Collected data:
----------------------------------------
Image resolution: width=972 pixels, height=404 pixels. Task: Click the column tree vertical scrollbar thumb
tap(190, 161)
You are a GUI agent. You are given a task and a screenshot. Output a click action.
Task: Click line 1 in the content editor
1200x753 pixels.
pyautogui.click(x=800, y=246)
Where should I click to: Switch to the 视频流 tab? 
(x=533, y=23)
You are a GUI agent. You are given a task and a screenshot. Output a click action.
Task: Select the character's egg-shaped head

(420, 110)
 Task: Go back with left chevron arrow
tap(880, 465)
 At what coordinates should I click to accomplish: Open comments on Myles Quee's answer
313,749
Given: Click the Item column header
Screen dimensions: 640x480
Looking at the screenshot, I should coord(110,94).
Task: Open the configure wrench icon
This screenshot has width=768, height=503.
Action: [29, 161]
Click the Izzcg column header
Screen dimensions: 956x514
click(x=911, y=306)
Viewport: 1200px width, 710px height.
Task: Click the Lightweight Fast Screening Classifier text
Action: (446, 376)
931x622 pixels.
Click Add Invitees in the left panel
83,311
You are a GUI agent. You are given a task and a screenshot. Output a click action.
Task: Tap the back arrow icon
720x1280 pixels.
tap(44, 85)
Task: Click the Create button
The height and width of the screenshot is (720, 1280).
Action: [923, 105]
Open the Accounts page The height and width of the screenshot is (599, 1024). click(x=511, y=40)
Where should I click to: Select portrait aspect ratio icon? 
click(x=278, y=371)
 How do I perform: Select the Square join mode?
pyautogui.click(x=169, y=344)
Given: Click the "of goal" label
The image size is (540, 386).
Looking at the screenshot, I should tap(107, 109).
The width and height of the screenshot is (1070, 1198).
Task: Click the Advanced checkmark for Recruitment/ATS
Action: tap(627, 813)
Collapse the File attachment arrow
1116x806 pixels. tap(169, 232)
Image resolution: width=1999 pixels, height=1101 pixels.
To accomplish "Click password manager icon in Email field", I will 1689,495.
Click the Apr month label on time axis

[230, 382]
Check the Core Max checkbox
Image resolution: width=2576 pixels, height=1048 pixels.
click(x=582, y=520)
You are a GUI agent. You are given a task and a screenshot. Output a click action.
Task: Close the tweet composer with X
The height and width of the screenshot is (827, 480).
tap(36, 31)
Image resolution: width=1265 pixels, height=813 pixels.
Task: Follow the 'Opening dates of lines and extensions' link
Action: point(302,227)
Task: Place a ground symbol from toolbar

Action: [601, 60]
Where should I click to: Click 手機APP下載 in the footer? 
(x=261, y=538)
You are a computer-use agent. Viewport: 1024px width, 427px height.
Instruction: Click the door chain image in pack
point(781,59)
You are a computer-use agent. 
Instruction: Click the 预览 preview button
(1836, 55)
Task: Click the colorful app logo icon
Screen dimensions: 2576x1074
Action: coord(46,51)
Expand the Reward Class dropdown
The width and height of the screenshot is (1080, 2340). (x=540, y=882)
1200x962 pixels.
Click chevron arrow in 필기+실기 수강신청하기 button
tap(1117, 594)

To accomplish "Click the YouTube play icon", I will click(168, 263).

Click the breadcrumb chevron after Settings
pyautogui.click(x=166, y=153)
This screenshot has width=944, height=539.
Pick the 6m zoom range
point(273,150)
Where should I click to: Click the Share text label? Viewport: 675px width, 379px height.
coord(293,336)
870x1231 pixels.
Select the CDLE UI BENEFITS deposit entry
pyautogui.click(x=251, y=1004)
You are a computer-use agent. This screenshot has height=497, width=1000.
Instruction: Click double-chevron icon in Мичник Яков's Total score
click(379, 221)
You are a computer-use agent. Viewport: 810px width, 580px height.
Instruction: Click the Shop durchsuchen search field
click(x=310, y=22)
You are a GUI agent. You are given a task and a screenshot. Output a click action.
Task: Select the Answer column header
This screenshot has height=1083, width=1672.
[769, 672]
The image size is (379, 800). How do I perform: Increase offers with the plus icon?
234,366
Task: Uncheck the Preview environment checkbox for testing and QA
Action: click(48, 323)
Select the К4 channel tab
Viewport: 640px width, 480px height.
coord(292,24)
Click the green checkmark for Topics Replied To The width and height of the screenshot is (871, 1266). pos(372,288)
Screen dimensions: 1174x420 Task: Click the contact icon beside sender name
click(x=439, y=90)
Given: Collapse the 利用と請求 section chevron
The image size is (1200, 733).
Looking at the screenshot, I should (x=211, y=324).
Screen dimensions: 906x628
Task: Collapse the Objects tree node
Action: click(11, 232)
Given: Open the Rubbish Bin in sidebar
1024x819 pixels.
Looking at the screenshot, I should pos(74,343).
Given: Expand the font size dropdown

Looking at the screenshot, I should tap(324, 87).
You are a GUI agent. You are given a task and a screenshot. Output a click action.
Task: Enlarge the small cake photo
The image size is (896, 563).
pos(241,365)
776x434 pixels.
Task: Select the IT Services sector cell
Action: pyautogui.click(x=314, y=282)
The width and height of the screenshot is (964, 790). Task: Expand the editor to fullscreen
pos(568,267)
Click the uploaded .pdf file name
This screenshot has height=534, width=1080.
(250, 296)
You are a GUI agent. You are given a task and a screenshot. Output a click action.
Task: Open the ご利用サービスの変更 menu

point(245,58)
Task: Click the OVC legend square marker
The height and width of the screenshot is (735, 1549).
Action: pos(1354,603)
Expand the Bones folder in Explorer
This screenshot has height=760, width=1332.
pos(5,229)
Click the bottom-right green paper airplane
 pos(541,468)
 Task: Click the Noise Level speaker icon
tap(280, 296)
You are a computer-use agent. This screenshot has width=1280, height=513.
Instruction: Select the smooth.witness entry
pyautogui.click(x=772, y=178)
----------------------------------------
» **What you will do**
All that is needed is the exact run of lines above from the line containing "Given: Click the Item column header" through the line containing "Task: Tap the back arrow icon", both of them included.

» **Answer below**
Given: Click the Item column header
Screen dimensions: 640x480
Looking at the screenshot, I should coord(110,94).
Task: Open the configure wrench icon
This screenshot has width=768, height=503.
Action: [29, 161]
Click the Izzcg column header
Screen dimensions: 956x514
click(x=911, y=306)
Viewport: 1200px width, 710px height.
Task: Click the Lightweight Fast Screening Classifier text
Action: (446, 376)
931x622 pixels.
Click Add Invitees in the left panel
83,311
You are a GUI agent. You are given a task and a screenshot. Output a click action.
Task: Tap the back arrow icon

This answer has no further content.